The first three authors contributed equally to this work.

Ferroptosis is a newly identified form of regulated cell death that is driven by iron overload and uncontrolled lipid peroxidation, but the role of ferroptosis in cardiac microvascular dysfunction remains unclear. Isorhapontigenin (ISO) is an analog of resveratrol and possesses strong antioxidant capacity and cardiovascular protective effects. Moreover, ISO has been shown to alleviate iron-induced oxidative damage and lipid peroxidation in mitochondria. Therefore, the present study aimed to explore the benefits of ISO treatment on cardiac microvascular dysfunction in diabetes mellitus and the possible mechanisms involved, with a focus on ferroptosis and mitochondria.

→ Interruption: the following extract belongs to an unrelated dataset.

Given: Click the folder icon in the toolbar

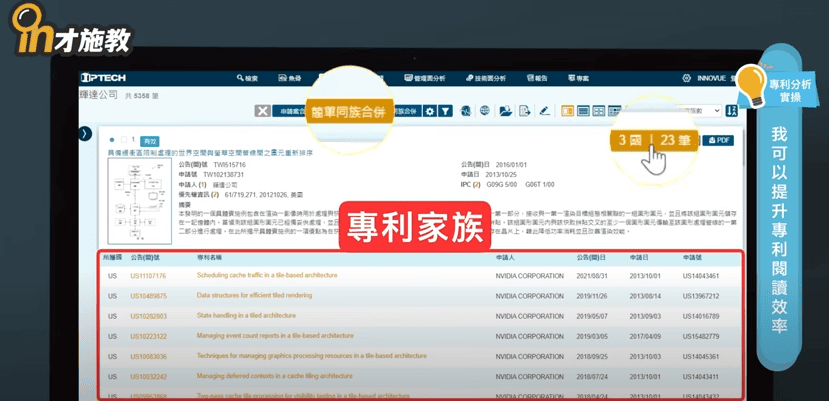Looking at the screenshot, I should point(505,111).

Our data revealed that ISO treatment improved microvascular density and perfusion in db/db mice by mitigating vascular structural damage, normalizing nitric oxide (NO) production via eNOS activation, and enhancing angiogenetic ability via VEGFR2 phosphorylation. PRDX2 was identified as a downstream target of ISO, and endothelial-specific overexpression of PRDX2 exerted effects on the cardiac microvascular function that were similar to those of ISO treatment. In addition, PRDX2 mediated the inhibitive effects of ISO treatment on ferroptosis by suppressing oxidative stress, iron overload and lipid peroxidation. Further study suggested that mitochondrial dynamics and dysfunction contributed to ferroptosis, and ISO treatment or PRDX2 overexpression attenuated mitochondrial dysfunction via MFN2-dependent mitochondrial dynamics. Moreover, MFN2 overexpression suppressed the mitochondrial translocation of ACSL4, ultimately inhibiting mitochondrial-derived ferroptosis. In contrast, enhancing mitochondrial-derived ferroptosis via ACSL4 abolished the protective effects of ISO treatment on cardiac microcirculation. Taken together, the results of the present work demonstrated the beneficial effects of ISO treatment on cardiac microvascular protection in diabetes mellitus by suppressing mitochondrial-derived ferroptosis through PRDX2-MFN2-ACSL4 pathways.